In total, 588 alleles were obtained with 48 SSRs on 653 peach accessions, giving an average of 12.25 alleles per locus. In general, the average value of observed heterozygosity (0.47) was lower than the expected heterozygosity (0.60). The separate analysis of groups of accessions according to their origin or reproductive strategies showed greater variability in Oriental cultivars, mainly due to the high level of heterozygosity in Chinese landraces. Genetic distance analysis clustered the cultivars into two main groups: one included four wild related Prunus, and the other included most of the Oriental and Occidental landraces and breeding cultivars. STRUCTURE analysis assigned 469 accessions to three subpopulations: Oriental (234), Occidental (174), and Landraces (61). Nested STRUCTURE analysis divided the Oriental subpopulation into two different subpopulations: ‘Yu Lu’ and ‘Hakuho’. The Occidental breeding subpopulation was also subdivided into nectarine and peach subpopulations.

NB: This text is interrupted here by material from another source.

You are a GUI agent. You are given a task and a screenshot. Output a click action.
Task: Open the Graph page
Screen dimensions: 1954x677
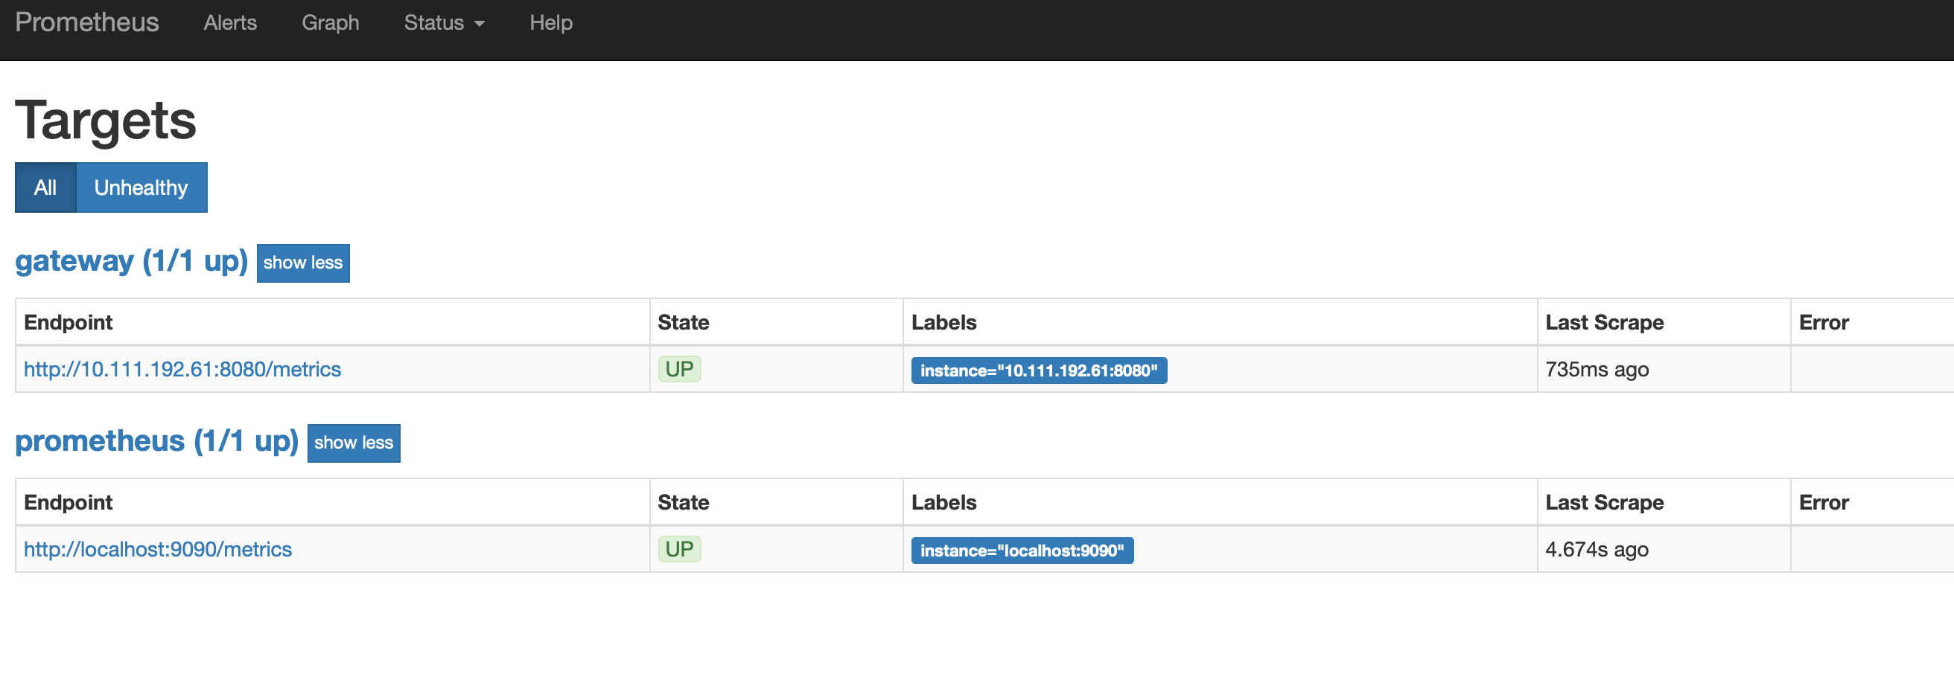pos(330,23)
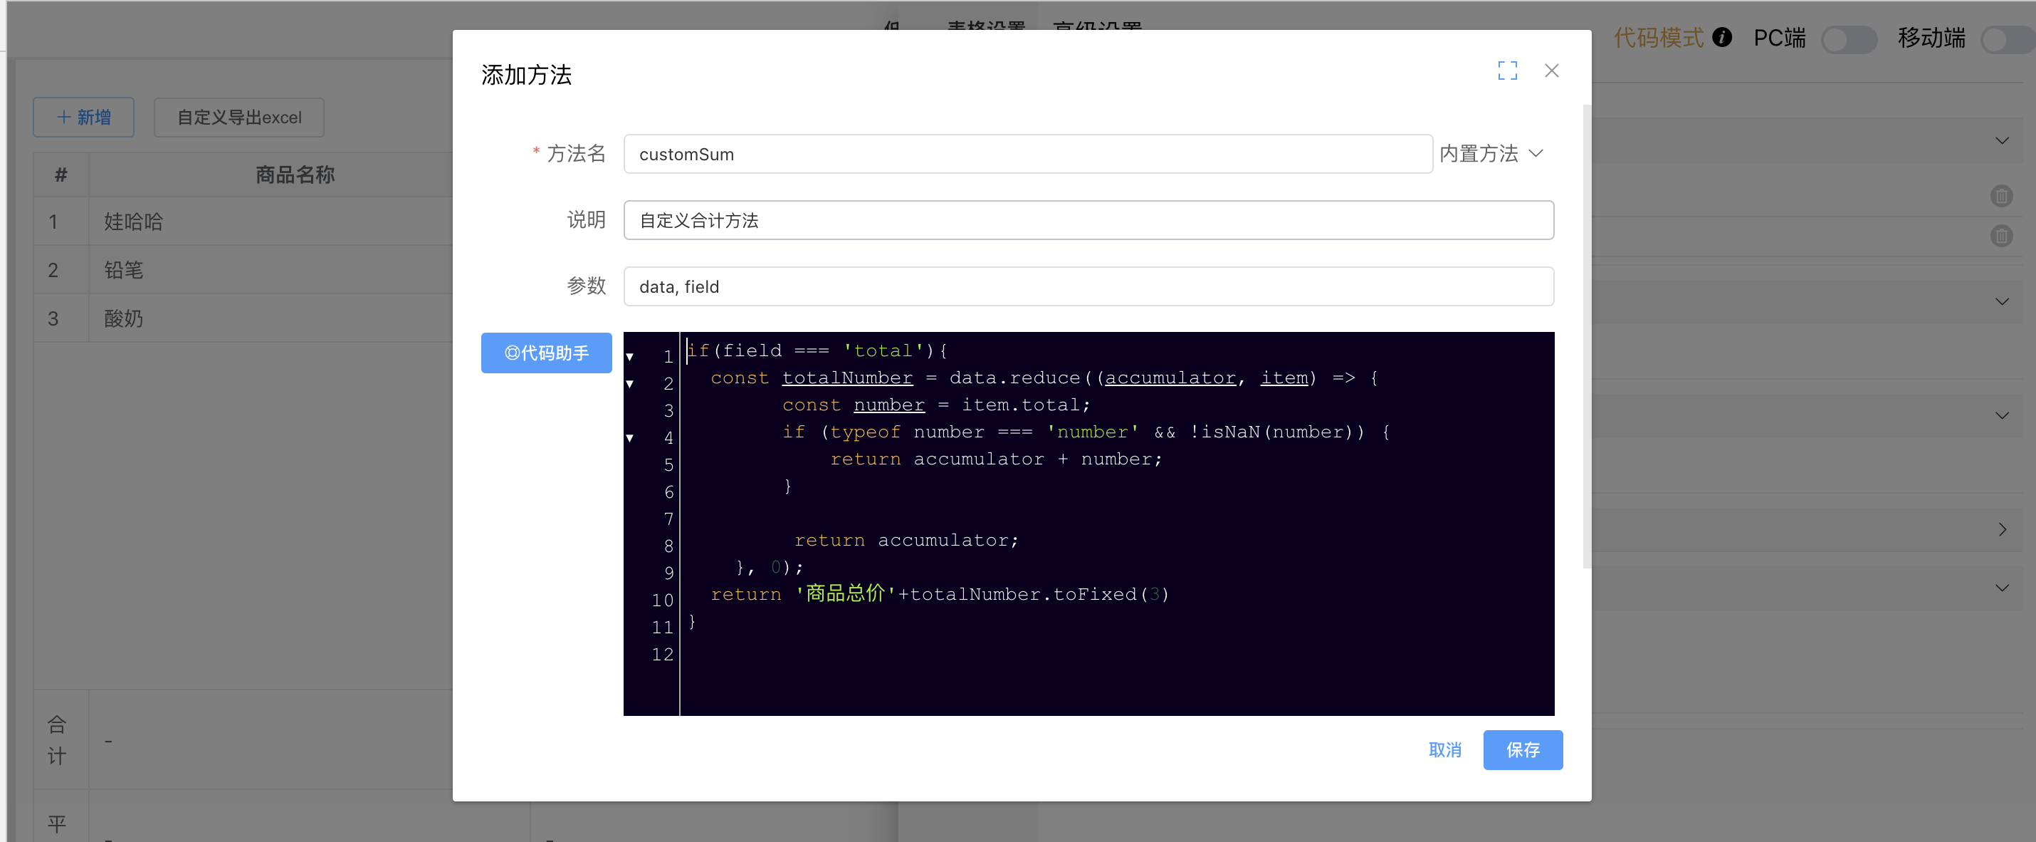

Linkage disequilibrium (LD) analysis in each of these subpopulations showed that the percentage of linked (r2 > 0.1) intra-chromosome comparisons ranged between 14% and 47%. LD decayed faster in Oriental (1,196 Kbp) than in Occidental (2,687 Kbp) samples. In the ‘Yu Lu’ subpopulation there was considerable LD extension while no variation of LD with physical distance was observed in the landraces. From the first STRUCTURE result, LG1 had the greatest proportion of alleles in LD within all three subpopulations.


Our study demonstrates a high level of genetic diversity and relatively fast decay of LD in the Oriental peach breeding program. Inclusion of Chinese landraces will have a greater effect on increasing genetic diversity in Occidental breeding programs. Fingerprinting with genotype data for all 658 cultivars will be used for accession management in different germplasms. A higher density of markers are needed for association mapping in Oriental germplasm due to the low extension of LD. Population structure and evaluation of LD provides valuable information for GWAS experiment design in peach.